Two 103-Year-Old Women Become The Oldest People To Beat Coronavirus

Two 103-year-old women have become the oldest people in the world to beat coronavirus and go home healthy.

Two 103-year-old women have become the oldest people in the world to beat coronavirus and go home healthy.

103-year-old Zhuang Guangfen was discharged from a hospital in Wuhan, China after being diagnosed with COVID-19. She was only in the hospital for six days, according to Chutian Metropolis Daily. Wuhan is the city at the center of the coronavirus outbreak, and it went into lockdown in late January after hundreds of cases popped up suddenly. The virus has infected over 80,700 people in China since then, per Newsweek. However, they are now past the peak, with cases on the decline every day. Wednesday was the country’s first day with no new locally-transmitted infections.

Another unidentified 103-year-old woman in Iran recovered after being hospitalized in the city of Semnan for about a week, per Agence France Presse. Navid Danayi, head of Semnan University of Medical Science, says the woman was “discharged after making a complete recovery.” Iran is the worst-affected country in the Middle East and the third most-affected country in the world, with 1,284 deaths from COVID-19 as of Thursday.
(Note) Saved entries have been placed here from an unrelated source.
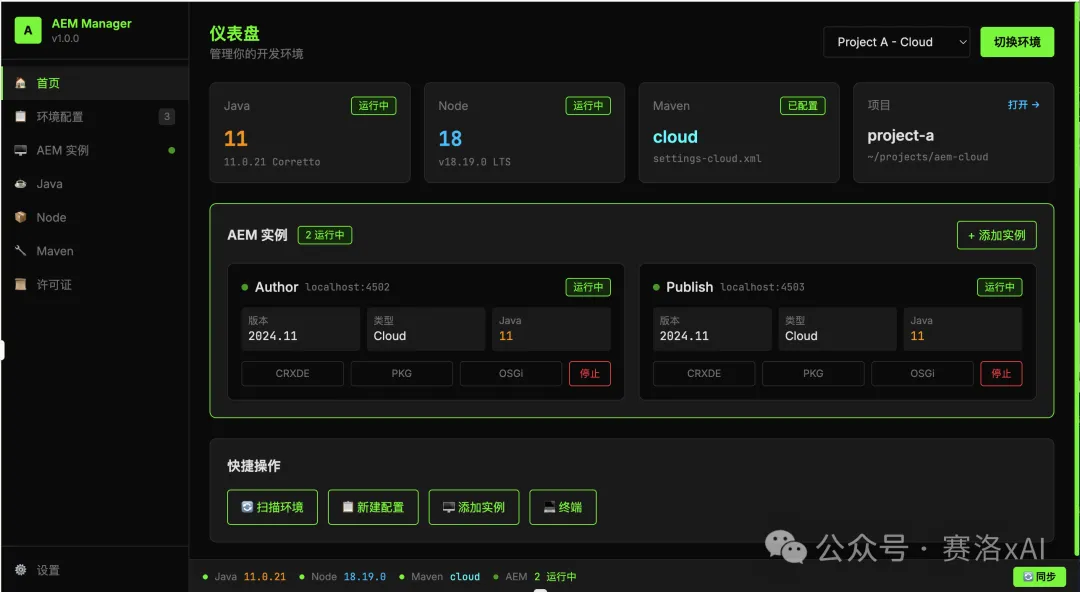This screenshot has height=592, width=1080.
Task: Click the monitor icon beside AEM 实例
Action: 21,150

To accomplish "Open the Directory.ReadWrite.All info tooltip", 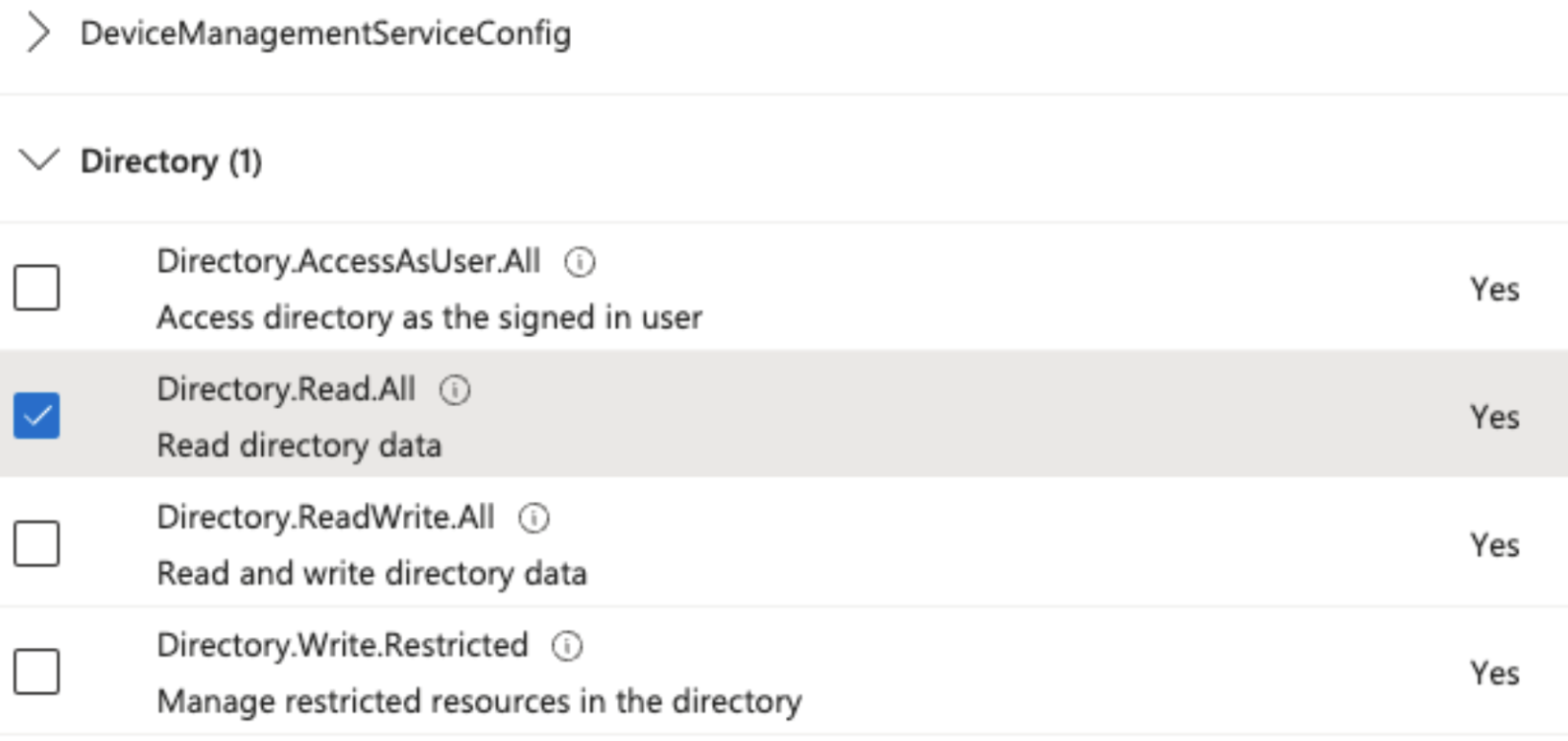I will (535, 515).
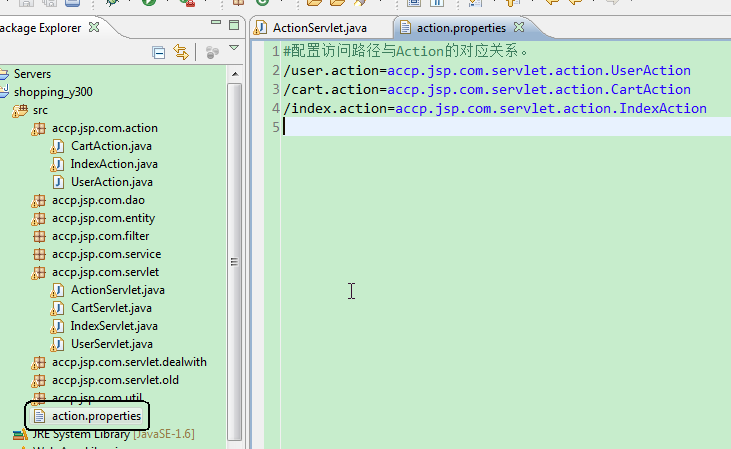Close the action.properties editor tab

(516, 28)
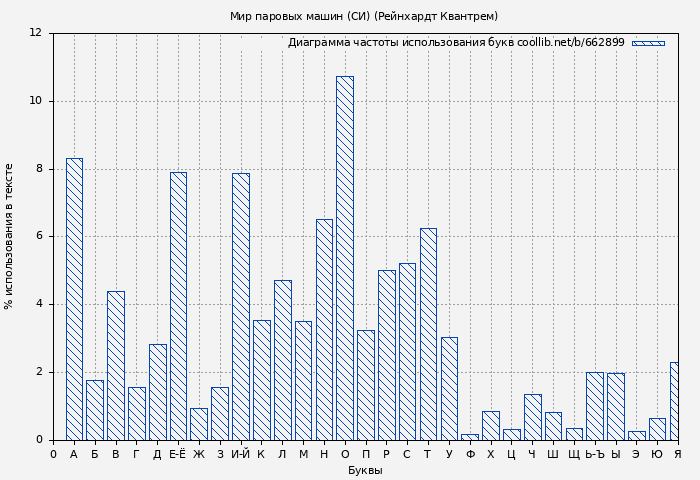Click the bar for letter С
Image resolution: width=700 pixels, height=480 pixels.
[407, 351]
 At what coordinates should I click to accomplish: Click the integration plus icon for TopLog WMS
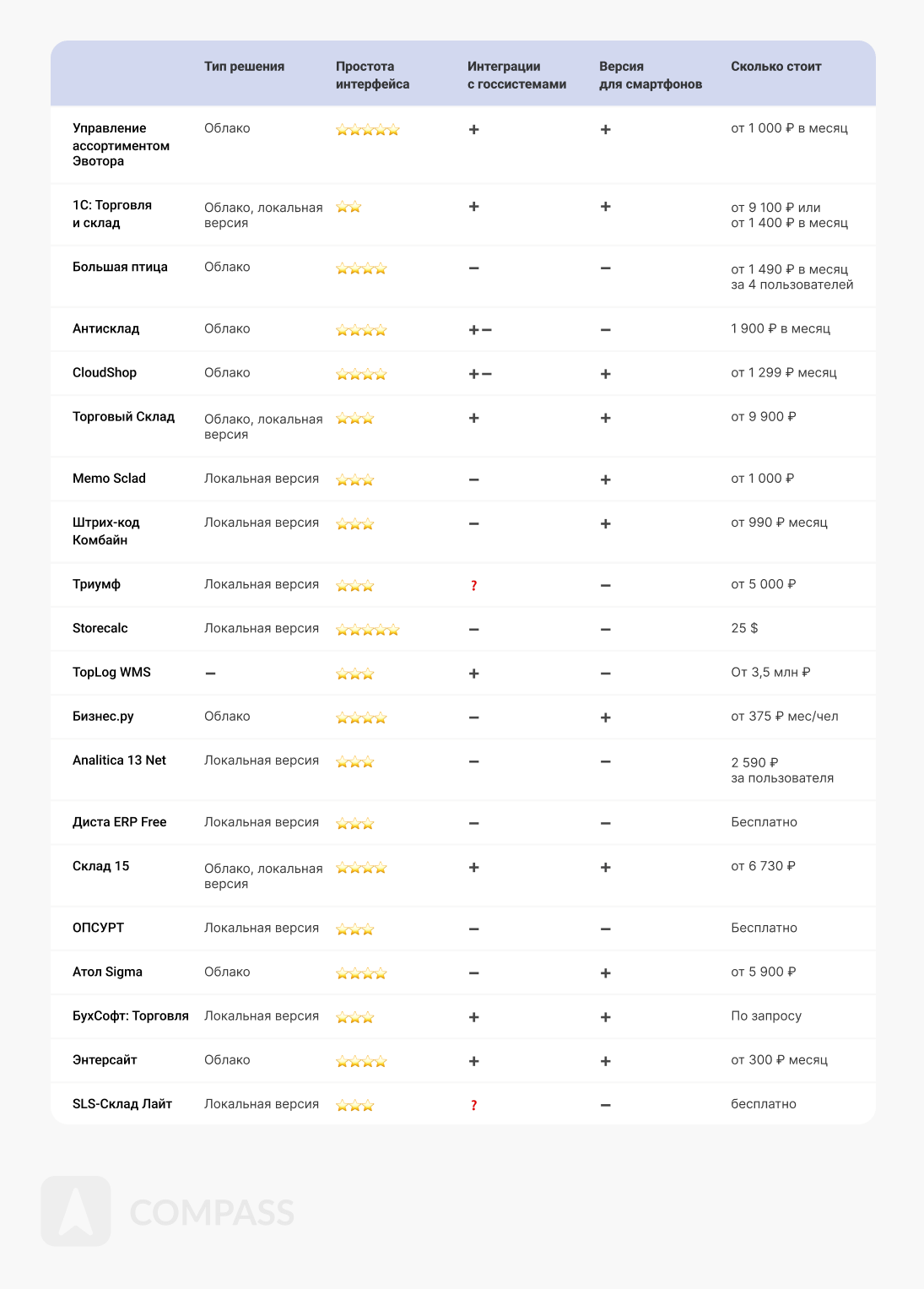coord(473,674)
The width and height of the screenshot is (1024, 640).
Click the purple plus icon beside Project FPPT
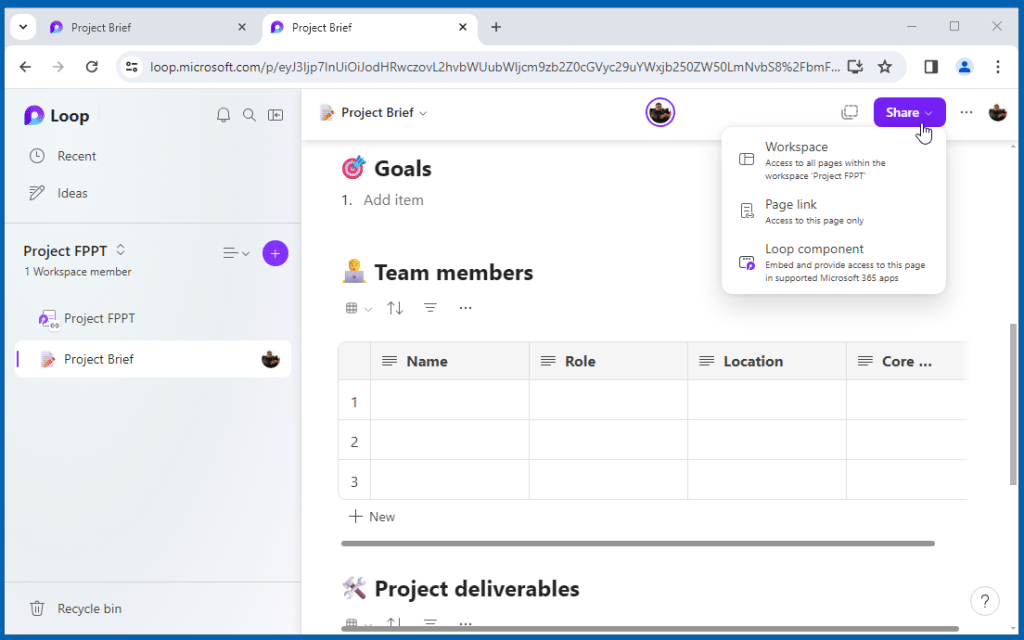[275, 253]
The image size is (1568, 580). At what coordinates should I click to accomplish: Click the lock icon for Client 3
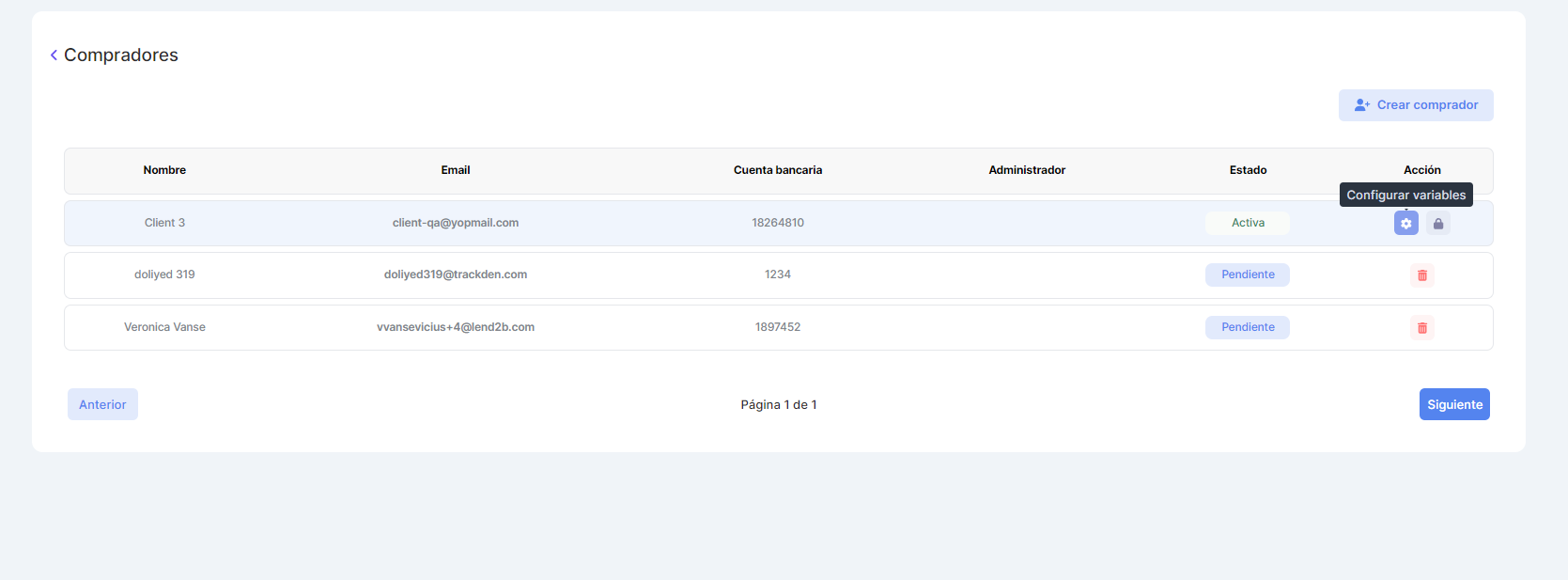[1437, 224]
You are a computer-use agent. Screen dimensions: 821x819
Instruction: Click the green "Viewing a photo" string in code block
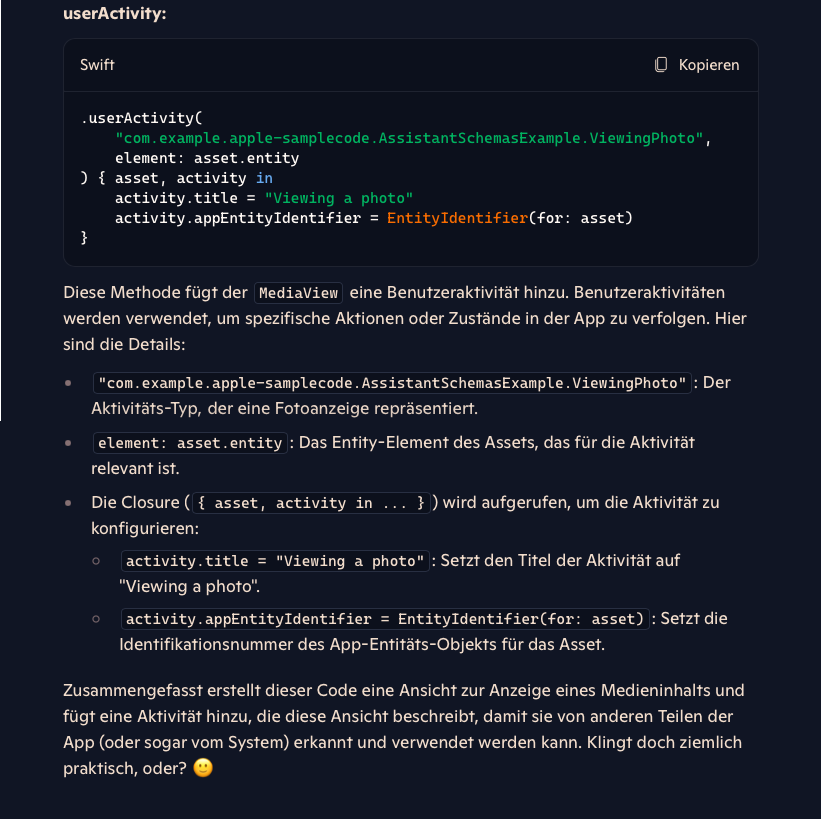[340, 198]
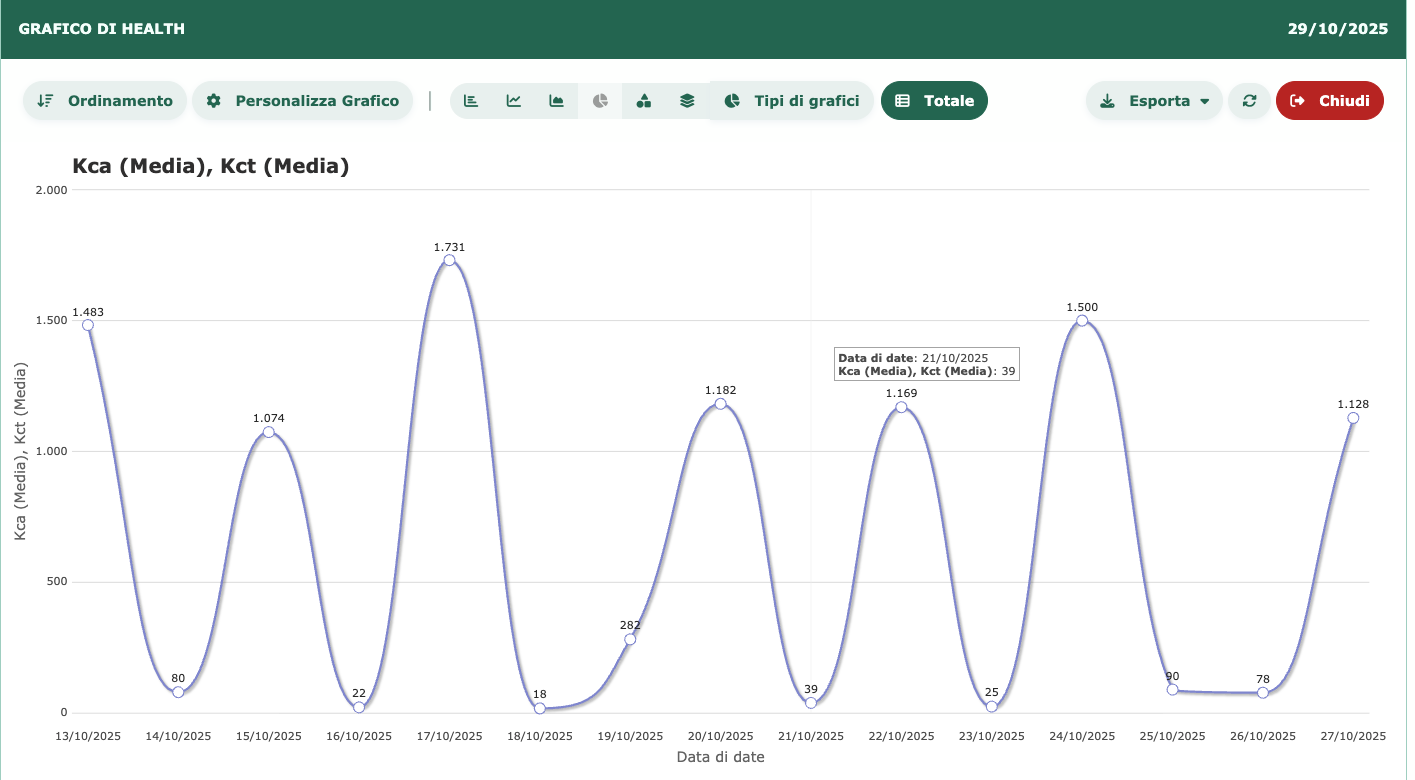Click the 39 data point on 21/10/2025
This screenshot has width=1415, height=780.
pos(811,703)
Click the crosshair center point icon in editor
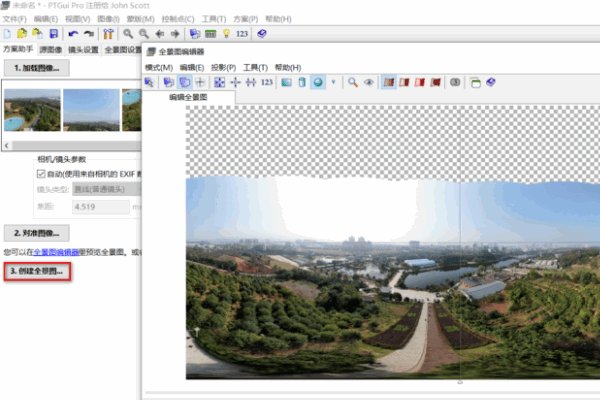This screenshot has width=600, height=400. click(x=200, y=82)
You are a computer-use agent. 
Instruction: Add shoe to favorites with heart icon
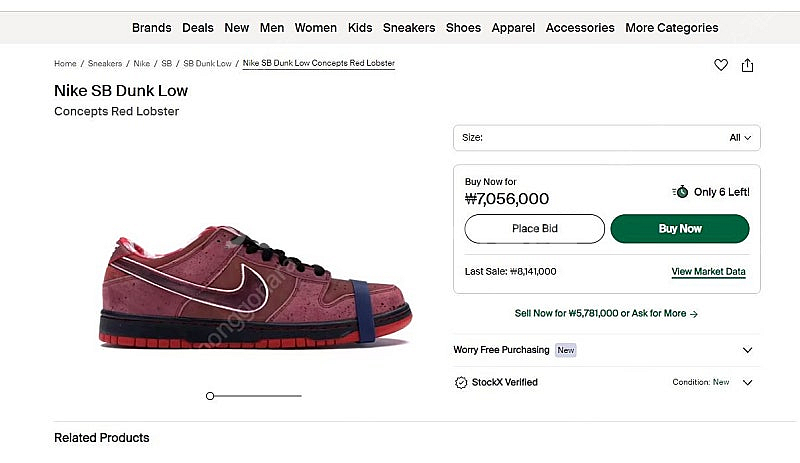click(x=720, y=65)
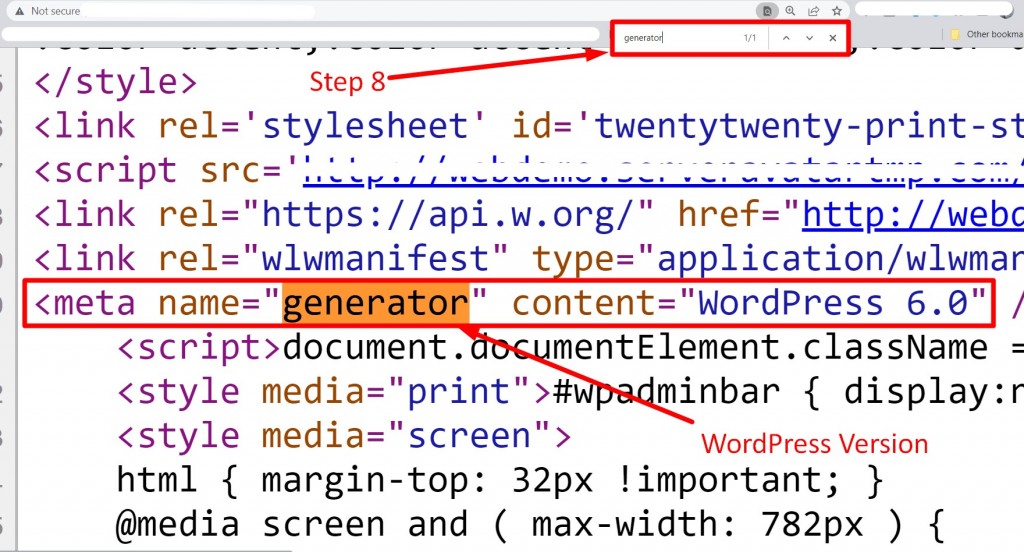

These two women aren’t the only centenarians to survive COVID-19, even though elderly people (above the age of 60) are more at risk of complications from the disease. A 100-year-old man in China also recovered from the virus after 13 days at the hospital, despite having Alzheimer’s, hypertension, and heart failure. A 91-year-old man in Iran with asthma and high blood pressure also survived, after just three days of illness.

Worldwide, there are now over 220,000 cases of coronavirus, including over 9,500 people in the United States. Over 82,000 people have recovered around the world, and the majority of those recoveries — 69,755 — have been in China. Iran has the second-most recoveries with over 5,300 people beating the disease so far. The majority of the other cases are still considered “open.”

The disease’s death rate is still not confirmed, as it varies from country to country. Early estimates hover around 2 percent to 3 percent. For people over 80, the death rate may be as high as 21.9 percent, the World Health Organization reported.

But that doesn’t mean individuals can’t beat the odds — and these two 103-year-old women are proof.